* _ACTIVITY_
All of the data should be output character for character, except the pictures.

_ _ _

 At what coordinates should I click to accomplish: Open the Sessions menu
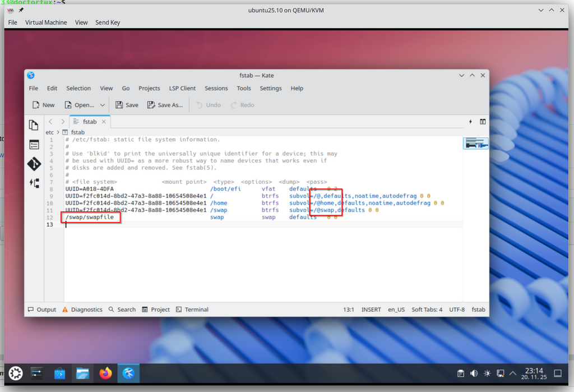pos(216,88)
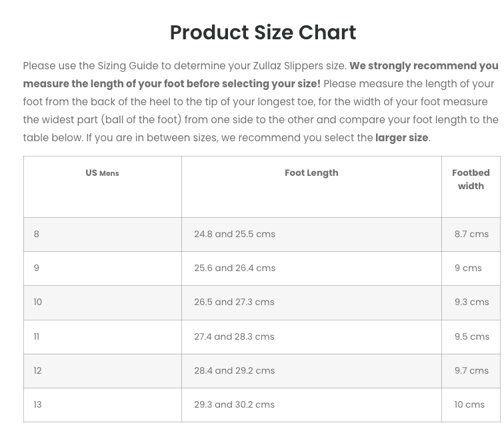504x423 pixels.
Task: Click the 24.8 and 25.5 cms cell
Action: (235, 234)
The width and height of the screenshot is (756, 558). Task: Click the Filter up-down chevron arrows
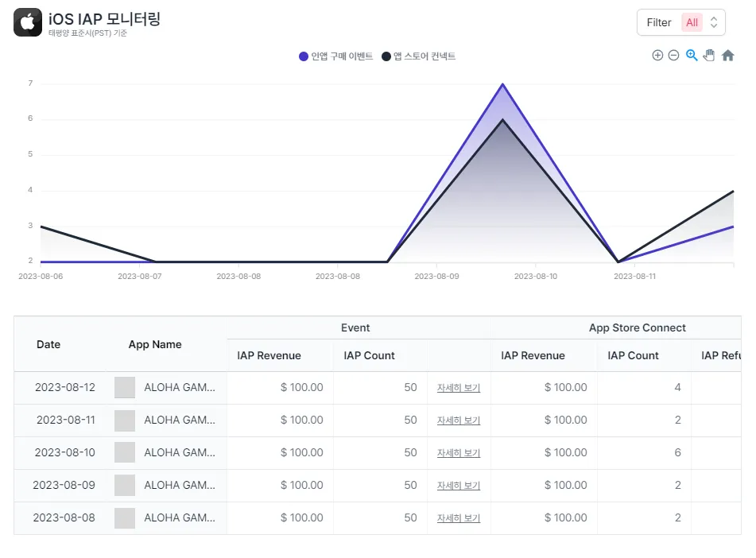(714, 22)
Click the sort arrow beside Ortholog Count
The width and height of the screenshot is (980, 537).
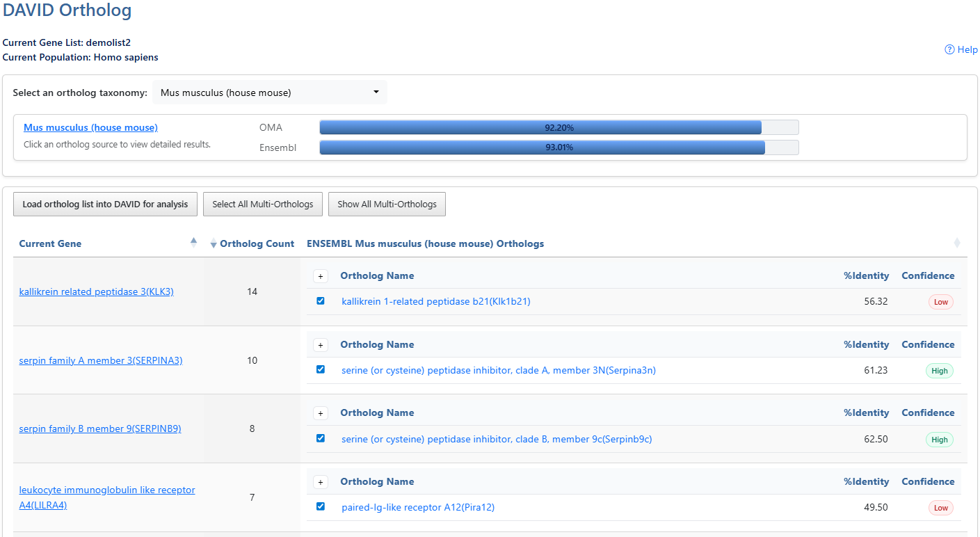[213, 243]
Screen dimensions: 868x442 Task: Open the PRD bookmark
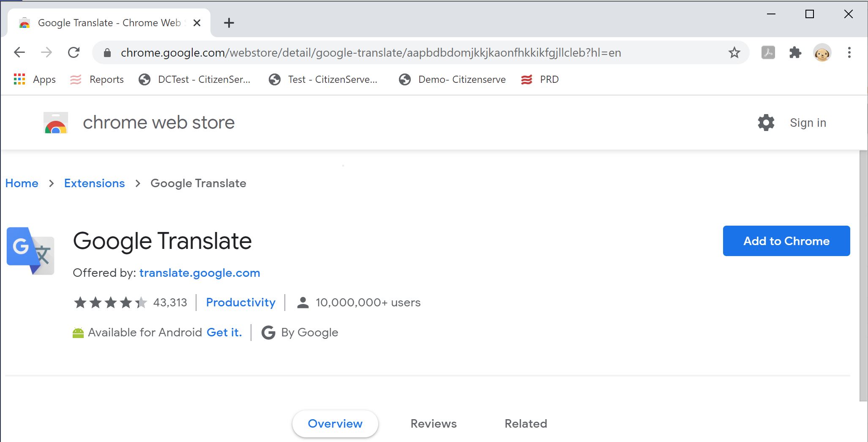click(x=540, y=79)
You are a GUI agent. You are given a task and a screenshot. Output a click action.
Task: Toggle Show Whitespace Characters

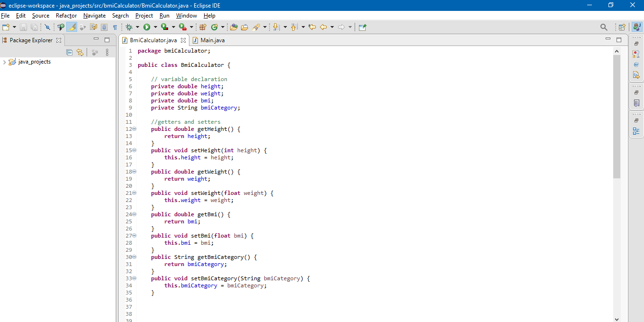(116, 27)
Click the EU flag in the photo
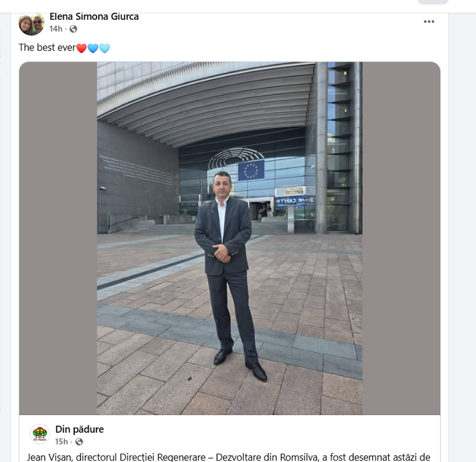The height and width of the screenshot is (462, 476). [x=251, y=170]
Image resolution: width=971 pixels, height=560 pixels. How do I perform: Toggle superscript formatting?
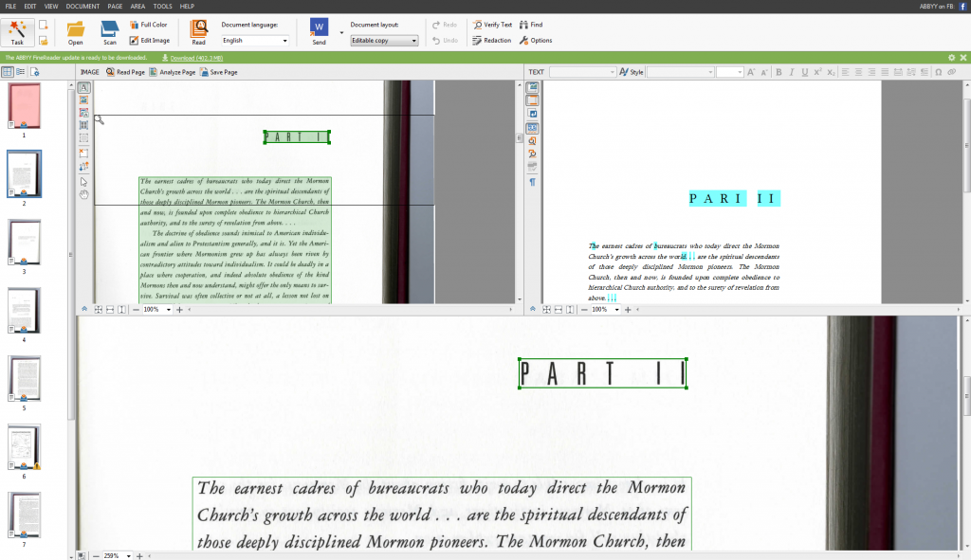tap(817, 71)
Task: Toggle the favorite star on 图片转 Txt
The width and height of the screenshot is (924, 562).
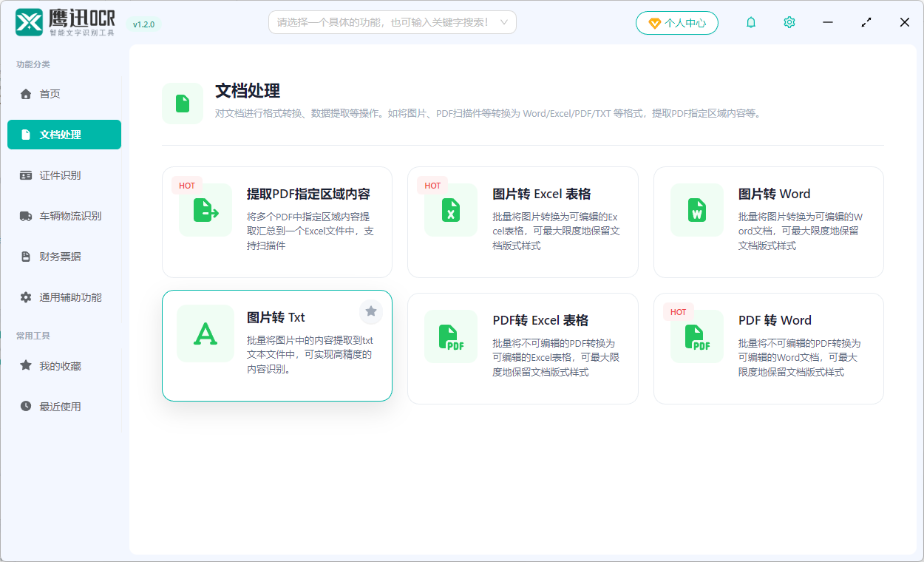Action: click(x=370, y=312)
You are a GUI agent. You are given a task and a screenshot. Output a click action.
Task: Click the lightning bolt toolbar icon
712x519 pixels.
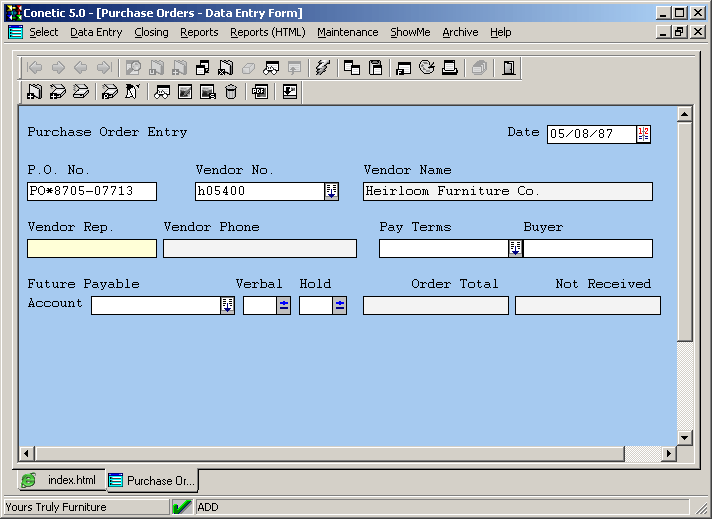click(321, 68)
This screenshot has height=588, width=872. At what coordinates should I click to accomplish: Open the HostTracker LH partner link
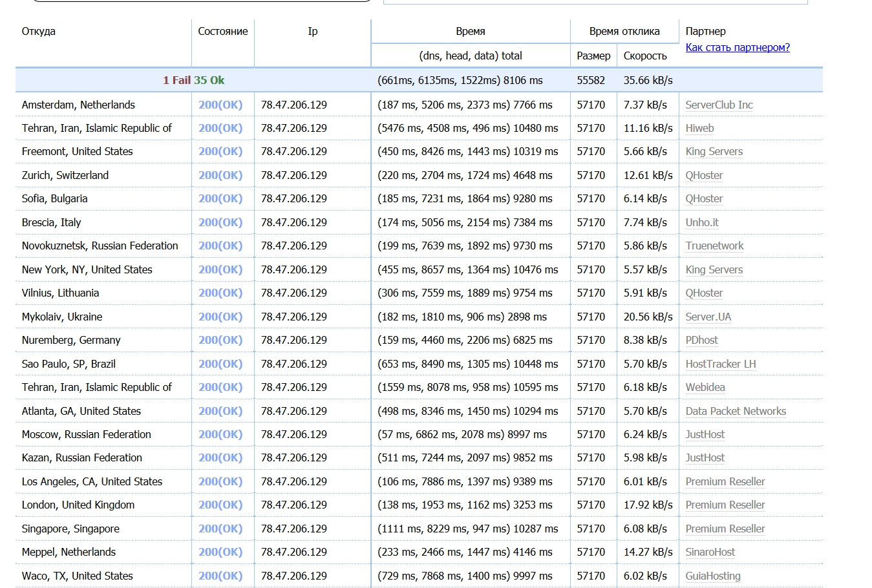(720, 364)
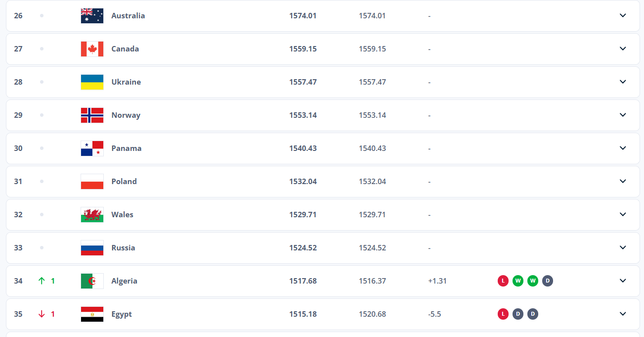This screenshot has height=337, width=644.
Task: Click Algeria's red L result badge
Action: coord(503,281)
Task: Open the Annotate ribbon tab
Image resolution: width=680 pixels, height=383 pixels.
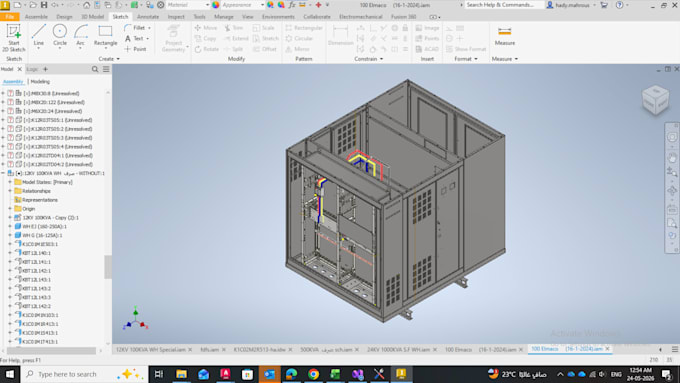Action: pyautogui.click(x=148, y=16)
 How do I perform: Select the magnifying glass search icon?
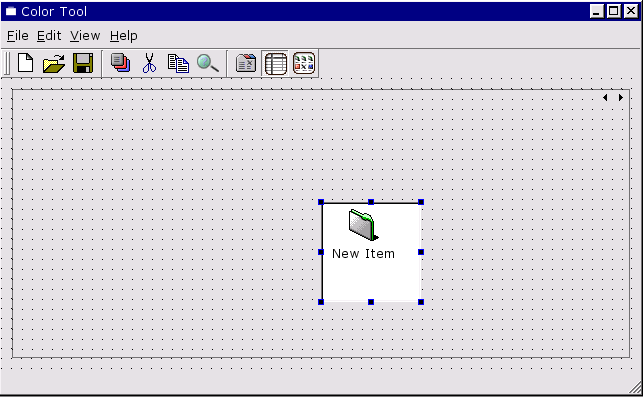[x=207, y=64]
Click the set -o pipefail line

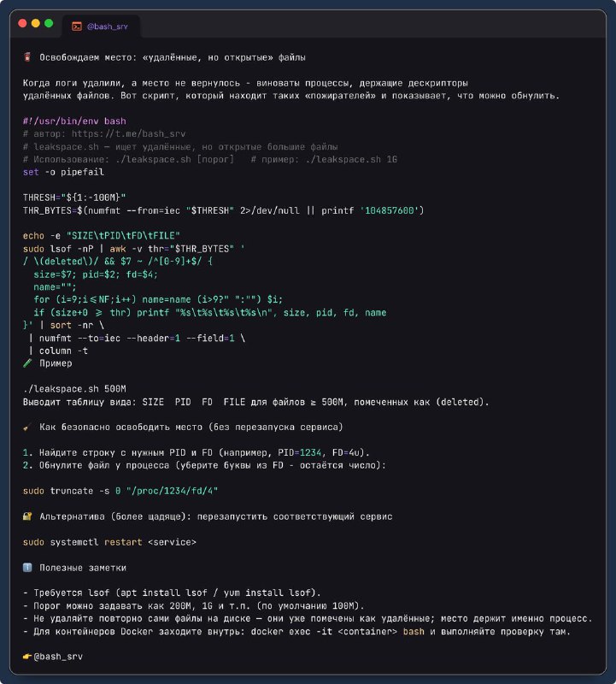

_ _ _

* _REPLY_
 At what coordinates should I click to accomplish: Open the Sessions menu
pos(216,88)
504x423 pixels.
Task: Click the 24.8 and 25.5 cms cell
Action: (235, 234)
The width and height of the screenshot is (756, 558). Task: Click the Filter up-down chevron arrows
(714, 22)
Click the sort arrow beside Ortholog Count
The width and height of the screenshot is (980, 537).
[213, 243]
Screen dimensions: 868x442 Task: Open the PRD bookmark
click(x=540, y=79)
You are a GUI agent. You are given a task and a screenshot. Output a click action.
Task: Toggle Show Whitespace Characters

(116, 27)
Click the EU flag in the photo
The height and width of the screenshot is (462, 476). [x=251, y=170]
Image resolution: width=971 pixels, height=560 pixels. How do I perform: Toggle superscript formatting?
tap(817, 71)
Task: Toggle the favorite star on 图片转 Txt
The width and height of the screenshot is (924, 562).
Action: click(x=370, y=312)
You are a GUI agent. You are given a task and a screenshot. Output a click action.
Task: Click the lightning bolt toolbar icon
712x519 pixels.
click(321, 68)
This screenshot has height=588, width=872. At what coordinates should I click to accomplish: Open the HostTracker LH partner link
(720, 364)
This screenshot has height=337, width=644.
Task: Click Algeria's red L result badge
Action: coord(503,281)
Task: Open the Annotate ribbon tab
Image resolution: width=680 pixels, height=383 pixels.
Action: pyautogui.click(x=148, y=16)
 How do I perform: Select the magnifying glass search icon?
[x=207, y=64]
Click the set -o pipefail line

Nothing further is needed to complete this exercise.